On Friday, a divided Federal Circuit confirmed that it will continue to apply a de novo standard of review to claim construction and rejected calls to give more deference to district court decisions. Lighting Ballast Control, LLC v. Philips Elecs. et al. (No. 2012-1014) (Fed. Cir. Feb. 21, 2014).
The de novo review standard has been much-criticized since the Federal Circuit first put it in place in 1998. Most notably, it has been blamed for needlessly adding cost and uncertainty to patent litigation. Litigants frequently go all the way through a costly patent trial, only to have the Federal Circuit revise the claim construction, forcing the parties to start over in district court. Reflecting the divisive nature of the de novo standard, this case generated a flurry of amici briefs—21 from 38 different organizations.
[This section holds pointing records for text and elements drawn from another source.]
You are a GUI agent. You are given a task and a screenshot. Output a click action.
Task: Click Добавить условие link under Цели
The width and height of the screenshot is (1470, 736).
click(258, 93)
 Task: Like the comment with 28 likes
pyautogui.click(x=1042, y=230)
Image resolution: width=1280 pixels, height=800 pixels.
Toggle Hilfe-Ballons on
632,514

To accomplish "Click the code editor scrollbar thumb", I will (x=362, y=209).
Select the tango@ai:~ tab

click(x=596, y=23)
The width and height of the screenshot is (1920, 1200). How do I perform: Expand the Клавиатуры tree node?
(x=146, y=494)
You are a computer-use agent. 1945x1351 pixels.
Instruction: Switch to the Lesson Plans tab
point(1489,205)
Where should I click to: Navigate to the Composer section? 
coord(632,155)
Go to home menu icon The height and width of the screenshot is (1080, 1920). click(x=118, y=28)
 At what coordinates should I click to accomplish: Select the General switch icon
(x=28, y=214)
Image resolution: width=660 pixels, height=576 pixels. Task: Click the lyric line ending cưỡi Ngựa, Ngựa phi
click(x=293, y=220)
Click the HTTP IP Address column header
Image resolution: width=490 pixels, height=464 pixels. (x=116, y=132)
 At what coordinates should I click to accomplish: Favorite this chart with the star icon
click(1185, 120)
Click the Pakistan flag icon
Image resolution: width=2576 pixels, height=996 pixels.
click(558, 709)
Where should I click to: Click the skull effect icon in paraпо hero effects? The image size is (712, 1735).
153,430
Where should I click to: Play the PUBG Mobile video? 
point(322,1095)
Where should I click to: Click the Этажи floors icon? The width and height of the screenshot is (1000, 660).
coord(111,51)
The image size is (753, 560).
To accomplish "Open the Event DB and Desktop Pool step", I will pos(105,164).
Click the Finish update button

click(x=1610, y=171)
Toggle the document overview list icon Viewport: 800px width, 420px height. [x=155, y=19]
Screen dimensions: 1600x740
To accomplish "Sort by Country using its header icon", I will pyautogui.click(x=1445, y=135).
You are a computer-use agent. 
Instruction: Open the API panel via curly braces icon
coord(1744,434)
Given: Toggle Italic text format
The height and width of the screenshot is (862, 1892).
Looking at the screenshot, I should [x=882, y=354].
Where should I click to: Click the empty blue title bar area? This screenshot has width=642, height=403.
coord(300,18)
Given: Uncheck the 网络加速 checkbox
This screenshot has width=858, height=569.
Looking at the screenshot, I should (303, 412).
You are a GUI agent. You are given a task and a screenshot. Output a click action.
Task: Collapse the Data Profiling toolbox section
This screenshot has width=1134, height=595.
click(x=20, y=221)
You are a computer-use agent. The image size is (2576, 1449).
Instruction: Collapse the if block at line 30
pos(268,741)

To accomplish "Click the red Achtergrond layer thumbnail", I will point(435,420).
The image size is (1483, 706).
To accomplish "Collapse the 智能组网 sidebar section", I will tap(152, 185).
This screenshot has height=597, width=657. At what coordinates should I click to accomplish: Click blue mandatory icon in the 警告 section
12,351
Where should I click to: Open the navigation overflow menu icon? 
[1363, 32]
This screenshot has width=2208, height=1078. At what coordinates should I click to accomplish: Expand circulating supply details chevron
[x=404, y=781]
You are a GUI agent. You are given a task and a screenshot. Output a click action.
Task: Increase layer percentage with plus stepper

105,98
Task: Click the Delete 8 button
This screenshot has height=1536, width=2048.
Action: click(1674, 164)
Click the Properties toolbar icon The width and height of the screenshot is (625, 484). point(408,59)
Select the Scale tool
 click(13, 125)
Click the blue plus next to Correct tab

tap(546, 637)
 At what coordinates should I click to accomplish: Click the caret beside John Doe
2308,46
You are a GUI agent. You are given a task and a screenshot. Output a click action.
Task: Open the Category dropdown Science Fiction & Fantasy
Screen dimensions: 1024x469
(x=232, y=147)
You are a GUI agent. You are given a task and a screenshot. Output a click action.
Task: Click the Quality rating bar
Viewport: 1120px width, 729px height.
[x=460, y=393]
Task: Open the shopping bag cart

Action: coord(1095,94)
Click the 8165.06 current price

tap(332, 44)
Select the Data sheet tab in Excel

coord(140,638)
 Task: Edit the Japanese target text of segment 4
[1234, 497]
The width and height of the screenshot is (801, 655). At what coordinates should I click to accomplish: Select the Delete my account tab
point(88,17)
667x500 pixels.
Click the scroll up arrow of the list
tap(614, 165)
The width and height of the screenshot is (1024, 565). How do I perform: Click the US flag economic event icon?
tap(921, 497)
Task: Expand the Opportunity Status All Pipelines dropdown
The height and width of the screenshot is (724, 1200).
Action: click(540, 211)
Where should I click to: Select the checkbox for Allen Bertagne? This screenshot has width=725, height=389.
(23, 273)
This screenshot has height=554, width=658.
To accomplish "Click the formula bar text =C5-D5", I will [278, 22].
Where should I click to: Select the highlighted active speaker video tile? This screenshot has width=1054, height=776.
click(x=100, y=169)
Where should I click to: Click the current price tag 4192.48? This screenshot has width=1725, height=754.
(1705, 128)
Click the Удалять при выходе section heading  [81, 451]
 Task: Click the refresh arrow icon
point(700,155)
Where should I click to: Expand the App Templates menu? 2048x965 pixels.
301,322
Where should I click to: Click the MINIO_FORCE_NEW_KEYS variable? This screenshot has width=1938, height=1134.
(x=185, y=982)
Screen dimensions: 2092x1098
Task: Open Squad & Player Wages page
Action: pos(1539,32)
The amici briefs were divided, with the Patent and Trademark Office, the American Bar Association, and other academics urging a revision of the standard, while some industry amici, such as Google, Amazon, and Yahoo!, urged its retention in the name of certainty.
In a 6-4 en banc decision, the Federal Circuit decided to stick with the established rule—that a district court’s interpretation of claim language is primarily legal and is afforded no deference on appeal. The Federal Circuit justified its decision by citing the need for “consistency and stability” in the law. It noted that the approach of the last 15 years—de novo review—has not been proved to be “unworkable” and moreover no “consensus” has emerged as to how to fix its perceived flaws. Thus, the Federal Circuit felt it prudent to apply the principal of stare decisis.
It appears that, for the time being, parties can expect the Federal Circuit’s frequent reversal or revision of district courts’ claim constructions to continue—unless a Supreme Court that has shown an increased interest in patent cases grants a likely petition for a writ of certiorari.